Task requirements: Retype, word for word, every line starting at the line with "Finder search icon" and ending with the final line of the entries; skip the pictures.

[Start of Attachment]

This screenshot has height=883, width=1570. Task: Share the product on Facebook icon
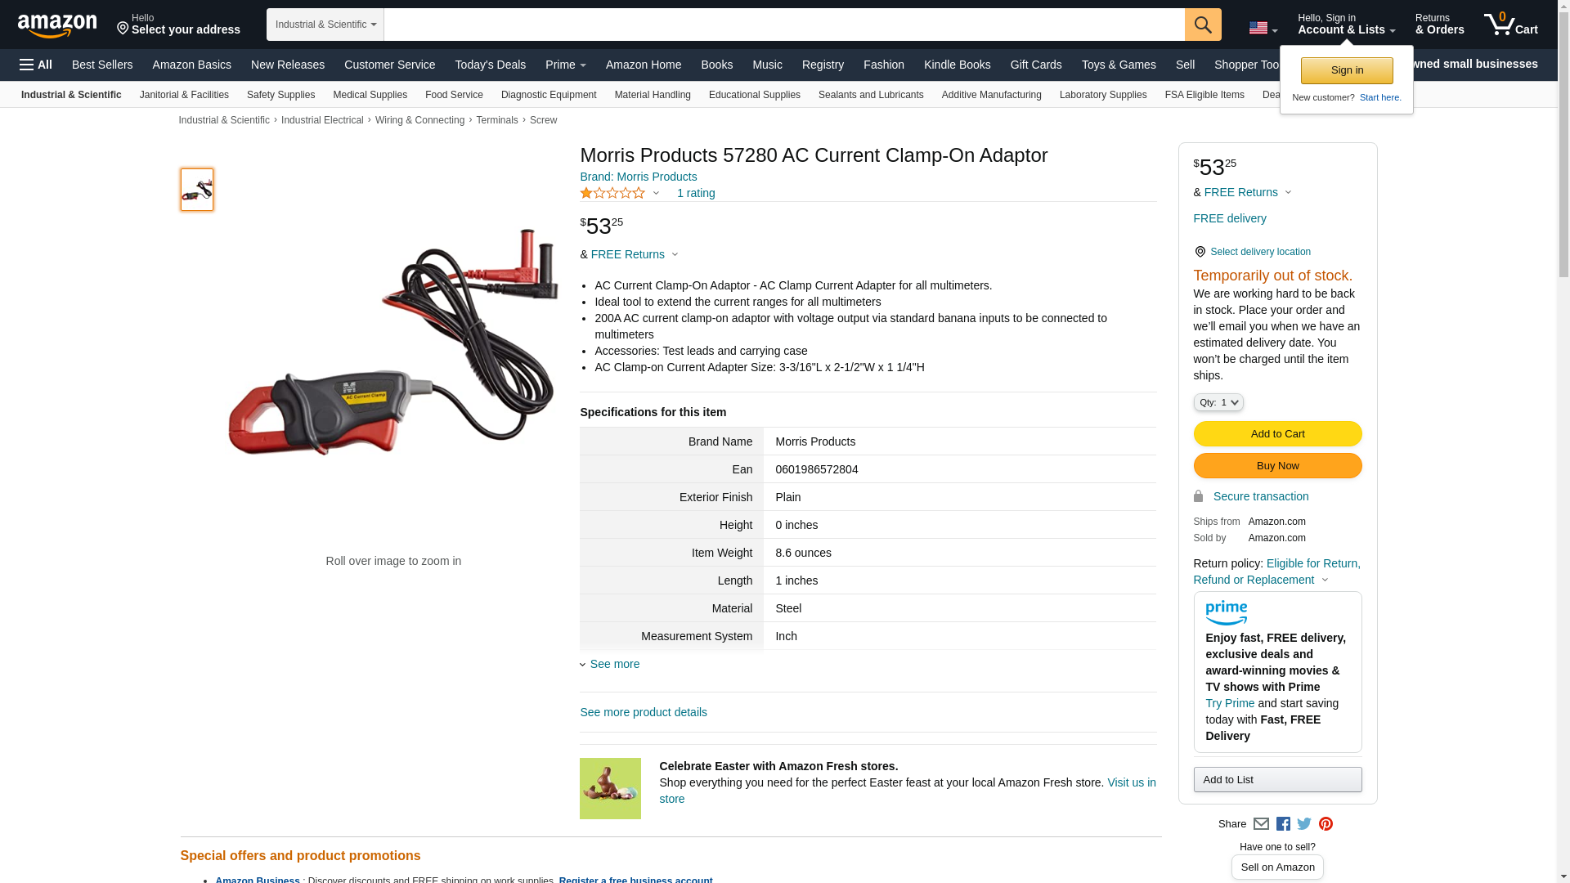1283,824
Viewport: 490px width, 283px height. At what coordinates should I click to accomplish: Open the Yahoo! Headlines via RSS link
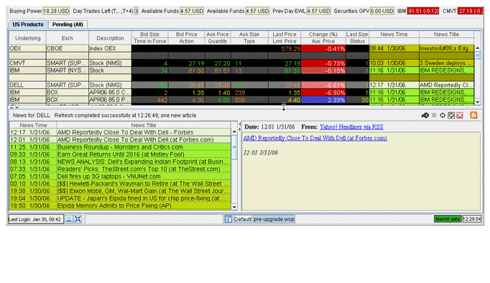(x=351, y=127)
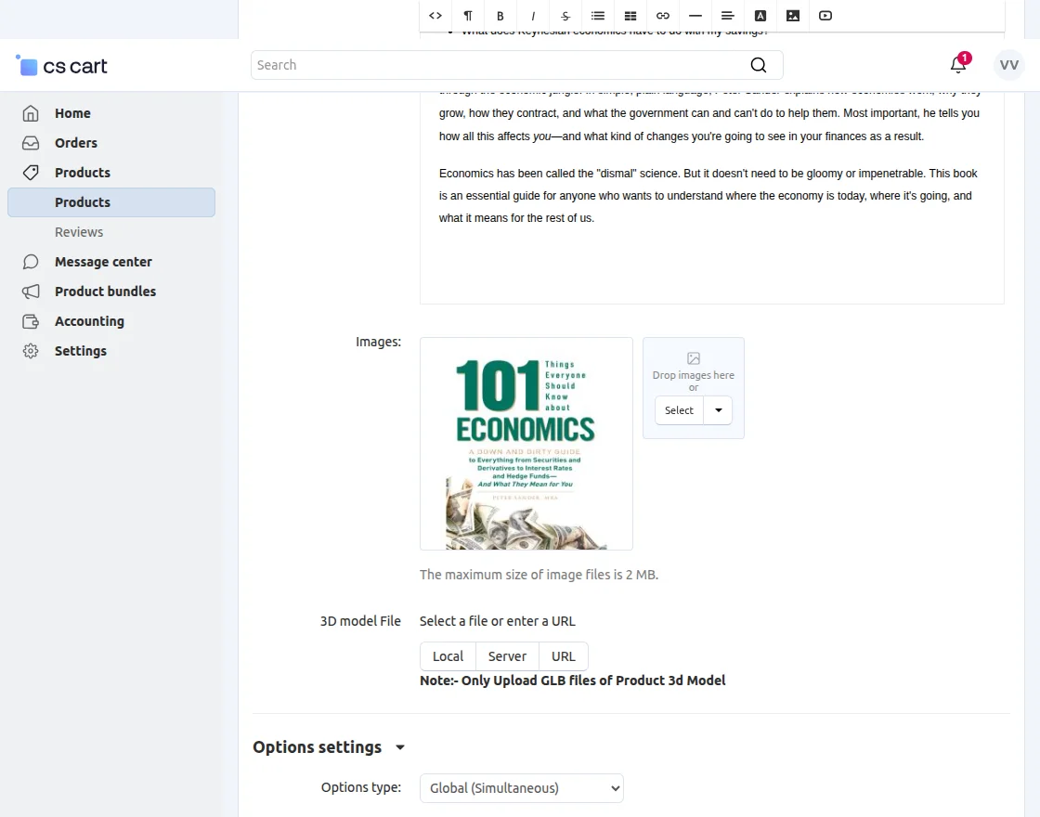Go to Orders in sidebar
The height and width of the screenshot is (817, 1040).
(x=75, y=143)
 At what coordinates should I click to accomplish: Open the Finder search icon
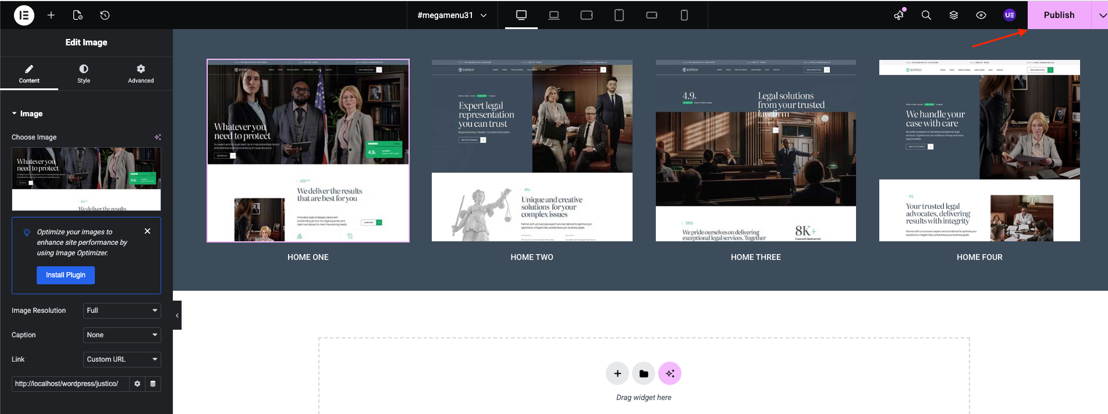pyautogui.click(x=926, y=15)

[End of Attachment]

Answer to this exercise:
 At what coordinates should I click to accomplish: Open the Finder search icon
pyautogui.click(x=926, y=15)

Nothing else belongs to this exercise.